El fuego y la geometría humanizan el barro. En el relato del Génesis, el cálido aliento divino anima la materia inerte; en la cocción del horno, el aire ardiente dota de perfil definitivo a la materia informe. Bíblico o cerámico, el tránsito de lo crudo a lo cocido es un umbral civilizatorio que insufla vida a través del calor y la forma; al cabo, la combustión y el orden son señales seguras de habitación humana. A esa gravitas mítica y arcaica, el ladrillo añade su dimensión antropológica: «pieza prismática de barro cocido que puede manejarse con una sola mano». La vieja definición de los manuales introduce el tamaño del cuerpo que manipula, y esta irrupción ergonómica del sujeto constructor humaniza un universo geométrico modulado al servicio del aparejo y la llaga: el pie de ladrillo con el que aún calibramos grosores de fachada es un residuo luminoso de un mundo que se medía con palmos y con codos porque se construía con brazos y con manos.

Ese ladrillo antrópico es también la célula prismática de las obras cerámicas, y el control dimensional de sus fábricas la prueba del rigor de su proyecto. De los muros a las bóvedas de las cubiertas, y de los pavimentos a los alicatados, la exacta modulación de ladrillos, baldosas y azulejos ha sido el papel tornasol de esa construcción húmeda que aspiraba a la precisión industrial de la ejecución en seco, reconciliando la seducción táctil de la tierra horneada con los placeres intelectuales del orden visual. Pese a este esfuerzo de redención estética y técnica, la construcción cerámica sufrió el desafecto de la modernidad doctrinaria, y elementos tan depurados como la bovedilla aligerada —que en combinación con la semivigueta producía forjados de admirable economía y facilidad de ejecución— o la teja árabe —modelada sobre el muslo del artesano, y exquisitamente versátil en su geometría solapada de canales y cobijas— se convirtieron en emblemas del atraso.

Hoy, el ladrillo se asocia a la especulación inmobiliaria y a la construcción desaforada, en un vértigo de mala prensa que ilustra juguetonamente el trabalenguas infantil «España está enladrillada, ¿quién la desenladrillará?», y con una difusión peyorativa del término que se aplica incluso a obras artísticas o literarias censurables por su excesiva extensión y escaso atractivo. Pero la explosión de la construcción residencial y la simultánea devastación del territorio se ha detenido súbitamente como consecuencia de la crisis financiera que se inició en el verano de 2007, provocada en sus orígenes por las hipotecas basura norteamericanas y que ha afectado al conjunto del sistema bancario a través de opacos mecanismos de reparto del riesgo que ni las agencias de rating ni los organismos supervisores supieron controlar, con el resultado de una crisis del sector inmobiliario que no está desenladrillando el paisaje, pero sí creando paro y frenando el crecimiento económico.
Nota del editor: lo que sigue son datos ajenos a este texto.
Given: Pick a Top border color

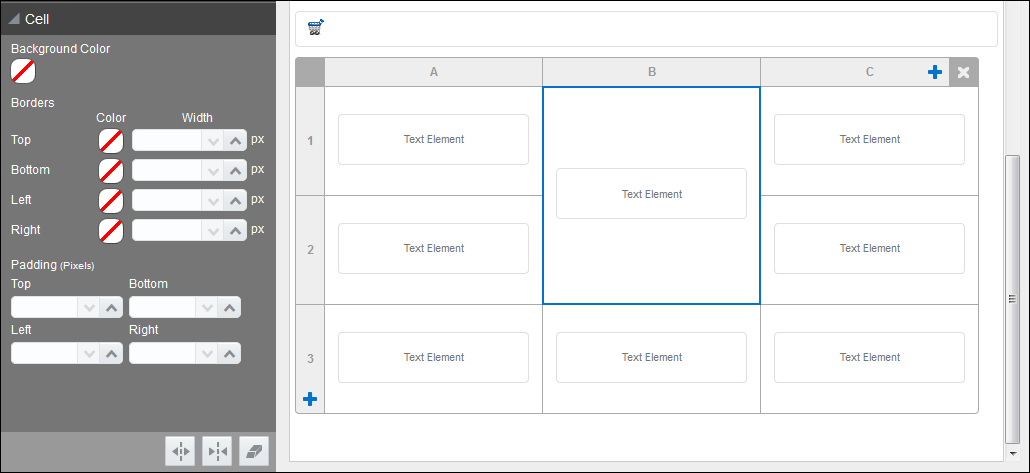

Con todo, la arquitectura tiene una relación intemporal con el ladrillo que no puede quebrantarse ni por los desplantes modernos ni por el actual desplome de prestigio: el romance con la cerámica sobrevivirá tanto en su faceta más arcaica y esencial como en los nuevos usos de ese material eterno, que transmutan lo modesto en lujoso y lo artesanal en sofisticado, reinventado el ladrillo para el siglo XXI. Los arquitectos seguirán usando la cerámica en su viaje a los orígenes y en su exploración del futuro, pero en esta conexión no faltará un elemento de dolor autoinducido vinculado a la extensión unánime de esos prismas herméticos. Como bien sabe la cándida Krazy Kat, un ladrillo es una declaración amorosa, y el arquitecto persigue la belleza con un ladrillo en la mano; pero el empeño del tenaz Ignatz Mouse tropieza siempre con la autoridad celosa de Offissa Pupp, y la sociedad enladrillada señala acusadoramente al enamorado lanzador de ladrillos.